FFR: refers to Fatality Frequency Rate and is calculated on the number of fatalities per 1,000,000 worked hours.
Free cash flow (FCF): refers to net cash provided by operating activities less capex less dividends paid to minority shareholders
Gross debt: long-term debt and short-term debt.
Impairment items: refers to impairment charges net of reversals.
Iron ore reference prices: refers to iron ore prices for 62% Fe CFR China.
Kt: refers to thousand metric tonnes.
Liquidity: cash and cash equivalents plus available credit lines excluding back-up lines for the commercial paper program.

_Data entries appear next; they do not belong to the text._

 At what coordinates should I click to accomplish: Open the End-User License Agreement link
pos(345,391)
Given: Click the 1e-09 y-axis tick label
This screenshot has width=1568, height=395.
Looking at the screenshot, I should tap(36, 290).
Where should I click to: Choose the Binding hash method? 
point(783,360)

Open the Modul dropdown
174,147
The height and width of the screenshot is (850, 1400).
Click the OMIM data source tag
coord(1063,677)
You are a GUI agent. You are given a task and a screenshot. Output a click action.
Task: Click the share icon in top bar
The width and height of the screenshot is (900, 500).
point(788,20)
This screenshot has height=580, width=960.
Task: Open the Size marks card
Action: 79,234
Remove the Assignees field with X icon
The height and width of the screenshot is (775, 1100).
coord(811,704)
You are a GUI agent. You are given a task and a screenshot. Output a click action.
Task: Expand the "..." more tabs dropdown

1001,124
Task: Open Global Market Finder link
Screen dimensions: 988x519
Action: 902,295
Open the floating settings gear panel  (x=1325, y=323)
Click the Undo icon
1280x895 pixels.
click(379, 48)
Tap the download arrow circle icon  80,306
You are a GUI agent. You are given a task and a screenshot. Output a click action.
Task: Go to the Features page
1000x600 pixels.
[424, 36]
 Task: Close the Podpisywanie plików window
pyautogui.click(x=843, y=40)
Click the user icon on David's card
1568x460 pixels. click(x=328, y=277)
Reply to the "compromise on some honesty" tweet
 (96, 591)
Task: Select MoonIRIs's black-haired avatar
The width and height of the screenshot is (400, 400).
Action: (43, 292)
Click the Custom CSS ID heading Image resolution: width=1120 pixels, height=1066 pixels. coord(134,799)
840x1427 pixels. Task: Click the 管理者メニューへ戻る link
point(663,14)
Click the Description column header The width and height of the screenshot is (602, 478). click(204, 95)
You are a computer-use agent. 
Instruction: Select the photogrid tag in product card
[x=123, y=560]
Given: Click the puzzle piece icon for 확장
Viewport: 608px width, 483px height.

LTIF: refers to lost time injury frequency rate equals lost time injuries per 1,000,000 worked hours, based on own personnel and contractors.
Mt: refers to million metric tonnes.
Net debt: long-term debt and short-term debt less cash and cash equivalents.
Net debt/LTM EBITDA: refers to Net debt divided by EBITDA for the last twelve months.
Net interest expense: includes interest expense less interest income
On-going projects: refer to projects for which construction has begun (excluding various projects that are under development), even if such projects have been placed on hold pending improved operating conditions.
Operating results: refers to operating income(loss).
Own iron ore production: includes total of all finished production of fines, concentrate, pellets and lumps and includes share of production.
Price-cost effect: a lack of correlation or a lag in the corollary relationship between raw material and steel prices, which can either have a positive (i.e. increased spread between steel prices and raw material costs) or negative effect (i.e. a squeeze or decreased spread between steel prices and raw material costs).
PSIF: PSIFs are precursors of severe accidents: unsafe situations or events, that we detect proactively, before they could lead to a fatality or injury.
Shares outstanding fully diluted basis: refers to shares outstanding (shares issued less treasury shares) plus shares underlying Mandatorily Convertible Subordinated Notes ("MCNs") which were converted into shares in May 2023.
Shipments: information at segment and Group level eliminates intra-segment shipments (which are primarily between Flat/Long plants and Tubular plants) and inter-segment shipments respectively. Shipments of Downstream Solutions are excluded.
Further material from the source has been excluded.